A United States Securities and Exchange Commission (SEC) accused the company of cryptocurrencies Beaxy.com and several executives for filing failures on Wednesday, expanding regulators’ efforts to rein in the industry.
A SEC accused a company based in Chicago behind Beaxy and certain affiliates to operate in various functions such as exchange, brokerage and clearing without registering with the regulatory agency.
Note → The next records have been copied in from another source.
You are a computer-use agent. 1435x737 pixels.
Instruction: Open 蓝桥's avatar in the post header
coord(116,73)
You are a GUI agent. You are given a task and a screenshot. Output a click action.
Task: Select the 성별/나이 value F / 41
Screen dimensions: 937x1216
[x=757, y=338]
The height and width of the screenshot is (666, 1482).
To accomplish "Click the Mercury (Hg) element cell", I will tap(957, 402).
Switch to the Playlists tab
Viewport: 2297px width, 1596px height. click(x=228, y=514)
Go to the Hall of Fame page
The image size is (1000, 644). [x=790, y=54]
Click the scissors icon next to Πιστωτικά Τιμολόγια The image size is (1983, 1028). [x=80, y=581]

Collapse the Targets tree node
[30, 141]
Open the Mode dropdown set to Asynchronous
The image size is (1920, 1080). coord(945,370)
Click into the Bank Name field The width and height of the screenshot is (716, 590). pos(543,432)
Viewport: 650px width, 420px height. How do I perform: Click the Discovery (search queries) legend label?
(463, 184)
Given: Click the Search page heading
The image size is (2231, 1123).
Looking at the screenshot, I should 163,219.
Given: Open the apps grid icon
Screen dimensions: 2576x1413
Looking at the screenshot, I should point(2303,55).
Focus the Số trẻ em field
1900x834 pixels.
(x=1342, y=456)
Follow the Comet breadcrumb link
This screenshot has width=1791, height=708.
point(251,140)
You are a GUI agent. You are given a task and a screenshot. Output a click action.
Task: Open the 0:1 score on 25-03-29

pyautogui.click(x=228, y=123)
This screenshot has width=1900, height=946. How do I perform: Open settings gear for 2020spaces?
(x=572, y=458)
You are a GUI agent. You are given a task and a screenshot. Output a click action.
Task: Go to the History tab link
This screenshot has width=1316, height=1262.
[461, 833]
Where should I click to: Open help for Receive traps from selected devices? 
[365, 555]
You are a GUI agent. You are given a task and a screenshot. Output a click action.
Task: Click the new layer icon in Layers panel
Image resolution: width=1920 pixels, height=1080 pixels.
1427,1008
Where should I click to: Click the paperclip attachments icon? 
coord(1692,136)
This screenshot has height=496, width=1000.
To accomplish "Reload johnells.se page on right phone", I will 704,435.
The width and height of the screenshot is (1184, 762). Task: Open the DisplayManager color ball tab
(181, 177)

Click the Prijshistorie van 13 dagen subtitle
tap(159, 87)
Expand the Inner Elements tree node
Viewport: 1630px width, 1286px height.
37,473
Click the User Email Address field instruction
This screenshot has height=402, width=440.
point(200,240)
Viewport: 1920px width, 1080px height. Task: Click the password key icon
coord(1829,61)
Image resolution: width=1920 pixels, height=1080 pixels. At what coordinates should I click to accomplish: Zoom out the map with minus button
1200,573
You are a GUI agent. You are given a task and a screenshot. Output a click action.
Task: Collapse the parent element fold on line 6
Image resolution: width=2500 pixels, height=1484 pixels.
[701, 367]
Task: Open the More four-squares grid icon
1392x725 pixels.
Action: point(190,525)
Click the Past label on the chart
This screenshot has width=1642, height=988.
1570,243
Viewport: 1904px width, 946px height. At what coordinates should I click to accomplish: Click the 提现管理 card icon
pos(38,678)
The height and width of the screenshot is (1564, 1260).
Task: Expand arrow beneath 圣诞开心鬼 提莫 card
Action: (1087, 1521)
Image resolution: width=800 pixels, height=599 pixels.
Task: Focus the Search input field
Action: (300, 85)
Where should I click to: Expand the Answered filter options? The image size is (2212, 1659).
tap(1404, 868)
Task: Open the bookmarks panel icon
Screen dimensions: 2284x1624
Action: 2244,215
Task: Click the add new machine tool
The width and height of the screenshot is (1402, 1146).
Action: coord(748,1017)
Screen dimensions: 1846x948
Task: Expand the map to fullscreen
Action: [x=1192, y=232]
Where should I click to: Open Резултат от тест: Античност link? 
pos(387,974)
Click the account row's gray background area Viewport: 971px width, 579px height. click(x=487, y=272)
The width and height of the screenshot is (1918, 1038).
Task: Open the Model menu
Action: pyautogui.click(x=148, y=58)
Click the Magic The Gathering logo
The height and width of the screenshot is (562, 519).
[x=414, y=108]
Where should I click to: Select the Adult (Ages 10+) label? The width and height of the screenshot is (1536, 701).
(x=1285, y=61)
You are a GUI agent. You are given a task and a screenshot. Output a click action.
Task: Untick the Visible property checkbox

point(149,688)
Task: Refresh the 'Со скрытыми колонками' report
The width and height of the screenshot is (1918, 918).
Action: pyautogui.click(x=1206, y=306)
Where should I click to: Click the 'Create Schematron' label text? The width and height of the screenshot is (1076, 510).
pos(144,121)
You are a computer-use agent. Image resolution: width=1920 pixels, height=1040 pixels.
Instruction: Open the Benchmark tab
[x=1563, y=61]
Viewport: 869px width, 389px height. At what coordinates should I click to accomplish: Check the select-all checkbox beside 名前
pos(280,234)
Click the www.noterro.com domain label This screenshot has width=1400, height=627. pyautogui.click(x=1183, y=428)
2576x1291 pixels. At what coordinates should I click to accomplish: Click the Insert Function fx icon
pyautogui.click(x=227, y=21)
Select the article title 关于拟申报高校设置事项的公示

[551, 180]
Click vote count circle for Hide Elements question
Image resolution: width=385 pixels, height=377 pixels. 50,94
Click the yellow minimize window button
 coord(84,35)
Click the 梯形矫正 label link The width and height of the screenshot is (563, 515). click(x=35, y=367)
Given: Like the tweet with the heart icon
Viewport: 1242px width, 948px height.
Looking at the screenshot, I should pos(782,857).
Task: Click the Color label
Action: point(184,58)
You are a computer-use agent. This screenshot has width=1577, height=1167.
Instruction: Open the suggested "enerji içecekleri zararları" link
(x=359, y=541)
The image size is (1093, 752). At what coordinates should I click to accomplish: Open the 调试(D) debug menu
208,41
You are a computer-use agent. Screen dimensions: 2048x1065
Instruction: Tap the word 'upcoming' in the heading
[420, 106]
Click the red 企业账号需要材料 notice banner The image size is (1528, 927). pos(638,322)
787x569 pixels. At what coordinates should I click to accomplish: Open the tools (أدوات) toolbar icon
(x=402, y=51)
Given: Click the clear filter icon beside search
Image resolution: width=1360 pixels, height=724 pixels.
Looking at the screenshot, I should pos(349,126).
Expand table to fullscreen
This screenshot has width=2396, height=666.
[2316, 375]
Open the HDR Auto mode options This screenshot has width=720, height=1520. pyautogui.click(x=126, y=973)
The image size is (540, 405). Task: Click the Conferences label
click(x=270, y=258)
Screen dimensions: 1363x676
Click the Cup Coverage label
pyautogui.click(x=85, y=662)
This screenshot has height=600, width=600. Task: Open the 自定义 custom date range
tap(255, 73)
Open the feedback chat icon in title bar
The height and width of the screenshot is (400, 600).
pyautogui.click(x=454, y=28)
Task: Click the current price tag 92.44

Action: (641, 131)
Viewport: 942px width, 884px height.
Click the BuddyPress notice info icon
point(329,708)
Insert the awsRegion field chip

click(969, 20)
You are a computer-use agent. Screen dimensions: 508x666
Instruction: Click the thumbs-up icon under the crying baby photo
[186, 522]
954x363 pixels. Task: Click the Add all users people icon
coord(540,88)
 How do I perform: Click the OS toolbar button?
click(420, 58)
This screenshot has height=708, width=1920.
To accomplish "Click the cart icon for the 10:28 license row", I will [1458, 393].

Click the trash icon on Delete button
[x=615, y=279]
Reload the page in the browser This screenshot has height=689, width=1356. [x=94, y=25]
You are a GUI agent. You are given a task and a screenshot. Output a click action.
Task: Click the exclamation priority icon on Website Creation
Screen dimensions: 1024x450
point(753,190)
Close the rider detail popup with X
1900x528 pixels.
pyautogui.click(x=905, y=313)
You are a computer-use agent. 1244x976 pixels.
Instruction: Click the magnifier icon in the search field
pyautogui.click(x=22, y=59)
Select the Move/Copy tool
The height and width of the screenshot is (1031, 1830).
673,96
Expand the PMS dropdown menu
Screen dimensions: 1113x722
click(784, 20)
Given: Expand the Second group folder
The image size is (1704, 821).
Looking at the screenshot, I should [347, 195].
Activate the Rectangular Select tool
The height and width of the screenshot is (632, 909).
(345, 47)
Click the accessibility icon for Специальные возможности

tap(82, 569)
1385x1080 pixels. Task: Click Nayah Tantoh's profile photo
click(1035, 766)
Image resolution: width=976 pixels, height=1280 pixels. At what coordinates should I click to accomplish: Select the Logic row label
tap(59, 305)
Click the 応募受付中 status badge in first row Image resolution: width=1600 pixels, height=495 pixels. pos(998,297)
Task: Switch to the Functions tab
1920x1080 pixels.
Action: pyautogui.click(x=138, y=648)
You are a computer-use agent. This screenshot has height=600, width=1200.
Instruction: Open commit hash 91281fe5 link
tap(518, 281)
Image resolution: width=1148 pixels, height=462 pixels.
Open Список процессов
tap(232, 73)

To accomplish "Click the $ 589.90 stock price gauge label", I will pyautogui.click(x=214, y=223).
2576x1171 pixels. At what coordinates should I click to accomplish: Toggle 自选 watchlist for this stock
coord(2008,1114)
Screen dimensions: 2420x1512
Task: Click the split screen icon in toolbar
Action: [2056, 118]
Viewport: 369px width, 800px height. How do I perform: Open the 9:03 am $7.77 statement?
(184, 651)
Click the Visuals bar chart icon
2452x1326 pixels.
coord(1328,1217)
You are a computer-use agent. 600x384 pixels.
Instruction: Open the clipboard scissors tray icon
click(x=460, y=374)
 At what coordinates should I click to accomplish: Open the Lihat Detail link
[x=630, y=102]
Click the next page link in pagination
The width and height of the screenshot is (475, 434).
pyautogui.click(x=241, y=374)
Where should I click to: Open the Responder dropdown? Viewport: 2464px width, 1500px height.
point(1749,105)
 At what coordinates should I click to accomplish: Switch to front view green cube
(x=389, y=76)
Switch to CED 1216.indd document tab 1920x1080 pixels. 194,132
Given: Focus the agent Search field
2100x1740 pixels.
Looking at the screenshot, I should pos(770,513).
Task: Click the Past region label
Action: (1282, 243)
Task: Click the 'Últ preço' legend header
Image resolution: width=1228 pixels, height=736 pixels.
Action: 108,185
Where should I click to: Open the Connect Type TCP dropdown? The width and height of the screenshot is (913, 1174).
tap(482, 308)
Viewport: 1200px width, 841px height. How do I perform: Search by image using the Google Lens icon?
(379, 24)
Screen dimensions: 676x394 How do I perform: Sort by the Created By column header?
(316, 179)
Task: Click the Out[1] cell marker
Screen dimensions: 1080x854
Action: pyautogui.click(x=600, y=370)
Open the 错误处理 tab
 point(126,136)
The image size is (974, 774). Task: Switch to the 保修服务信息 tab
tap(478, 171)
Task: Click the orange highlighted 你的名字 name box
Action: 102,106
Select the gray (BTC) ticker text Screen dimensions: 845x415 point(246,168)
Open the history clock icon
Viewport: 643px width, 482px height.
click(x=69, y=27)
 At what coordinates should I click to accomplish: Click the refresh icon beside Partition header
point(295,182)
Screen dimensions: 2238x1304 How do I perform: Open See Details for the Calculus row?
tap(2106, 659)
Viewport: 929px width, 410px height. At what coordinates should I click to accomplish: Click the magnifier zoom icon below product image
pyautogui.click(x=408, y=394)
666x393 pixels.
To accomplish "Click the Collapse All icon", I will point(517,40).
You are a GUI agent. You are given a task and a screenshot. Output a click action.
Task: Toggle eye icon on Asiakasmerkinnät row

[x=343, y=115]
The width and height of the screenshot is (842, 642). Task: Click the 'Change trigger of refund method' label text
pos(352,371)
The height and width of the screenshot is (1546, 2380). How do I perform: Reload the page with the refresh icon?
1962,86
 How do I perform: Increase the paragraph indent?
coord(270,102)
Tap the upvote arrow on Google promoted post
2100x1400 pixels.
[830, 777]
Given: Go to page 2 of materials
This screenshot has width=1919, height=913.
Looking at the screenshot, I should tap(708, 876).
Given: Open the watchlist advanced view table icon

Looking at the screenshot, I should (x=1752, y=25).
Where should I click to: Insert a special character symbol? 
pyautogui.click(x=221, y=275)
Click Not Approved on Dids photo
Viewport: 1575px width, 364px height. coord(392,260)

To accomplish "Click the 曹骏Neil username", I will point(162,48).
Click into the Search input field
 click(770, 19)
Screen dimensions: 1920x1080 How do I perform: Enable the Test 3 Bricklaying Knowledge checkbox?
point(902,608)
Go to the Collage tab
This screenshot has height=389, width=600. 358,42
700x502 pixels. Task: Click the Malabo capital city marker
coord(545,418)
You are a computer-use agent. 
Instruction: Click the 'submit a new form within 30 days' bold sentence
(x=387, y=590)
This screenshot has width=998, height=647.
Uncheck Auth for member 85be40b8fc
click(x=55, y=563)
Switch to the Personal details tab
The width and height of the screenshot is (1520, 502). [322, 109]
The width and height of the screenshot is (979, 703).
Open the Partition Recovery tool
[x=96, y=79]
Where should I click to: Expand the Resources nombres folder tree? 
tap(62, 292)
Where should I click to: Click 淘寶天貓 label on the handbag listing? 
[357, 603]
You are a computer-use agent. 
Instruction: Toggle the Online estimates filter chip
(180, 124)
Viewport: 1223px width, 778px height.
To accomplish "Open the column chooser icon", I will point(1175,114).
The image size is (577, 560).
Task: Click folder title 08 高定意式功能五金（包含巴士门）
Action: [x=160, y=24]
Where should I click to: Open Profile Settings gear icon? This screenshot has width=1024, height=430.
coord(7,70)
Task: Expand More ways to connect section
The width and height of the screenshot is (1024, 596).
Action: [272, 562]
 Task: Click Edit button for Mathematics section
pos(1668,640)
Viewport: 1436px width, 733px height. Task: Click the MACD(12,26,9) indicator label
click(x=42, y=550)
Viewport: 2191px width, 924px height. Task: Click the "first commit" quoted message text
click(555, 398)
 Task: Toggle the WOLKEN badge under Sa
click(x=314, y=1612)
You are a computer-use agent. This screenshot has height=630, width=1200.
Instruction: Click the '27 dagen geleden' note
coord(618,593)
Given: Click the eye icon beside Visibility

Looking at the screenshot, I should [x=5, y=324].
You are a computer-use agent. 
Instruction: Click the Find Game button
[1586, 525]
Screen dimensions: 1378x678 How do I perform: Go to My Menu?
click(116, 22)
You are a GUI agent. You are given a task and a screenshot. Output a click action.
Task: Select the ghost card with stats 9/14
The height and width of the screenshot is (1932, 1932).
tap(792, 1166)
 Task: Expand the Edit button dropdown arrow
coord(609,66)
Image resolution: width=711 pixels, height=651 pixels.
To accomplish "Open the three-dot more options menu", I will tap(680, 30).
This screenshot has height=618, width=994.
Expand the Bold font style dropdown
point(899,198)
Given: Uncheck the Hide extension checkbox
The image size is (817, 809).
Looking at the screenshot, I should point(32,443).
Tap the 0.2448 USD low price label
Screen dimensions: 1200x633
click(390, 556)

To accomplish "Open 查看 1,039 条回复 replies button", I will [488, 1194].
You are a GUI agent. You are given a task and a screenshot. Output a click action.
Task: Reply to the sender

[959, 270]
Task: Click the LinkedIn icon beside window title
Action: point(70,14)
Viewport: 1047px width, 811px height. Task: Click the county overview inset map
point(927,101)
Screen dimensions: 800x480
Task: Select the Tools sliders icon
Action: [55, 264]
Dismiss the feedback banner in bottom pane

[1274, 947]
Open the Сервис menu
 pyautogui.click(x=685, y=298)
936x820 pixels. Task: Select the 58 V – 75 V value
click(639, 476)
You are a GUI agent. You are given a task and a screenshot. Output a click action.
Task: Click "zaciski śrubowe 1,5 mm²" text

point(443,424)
This structure, common throughout the cryptocurrency industry, is criticized by the SEC chairman for conflicts of interest and risks for investors.
Wednesday’s civil charges came a day after Beaxy said it had suspended its services “due to the uncertain regulatory environment surrounding our business.”
The SEC accused the company’s founder, Artak Hamazaspyan, of raising $8 million in an unregistered offering of the BXY token and misappropriating at least $900,000 for gambling and other personal uses.
Hamazaspyan did not immediately respond to a request for comment via LinkedIn.
“This case serves as yet another reminder to crypto intermediaries that their business models must comply with and adapt to the law, not the other way around,” SEC Chairman Gary Gensler said in a statement.
The agency’s action included charges against Windy Inc and its directors Nicholas Murphy and Randolph Bay Abbott for operating through Beaxy’s platform without being registered.
Another man, Brian Peterson, was accused of acting as an unregistered dealer in providing marketing services to Beaxy.
Windy, Murphy, Abbott and Peterson settled without wrongdoing and agreed to fines.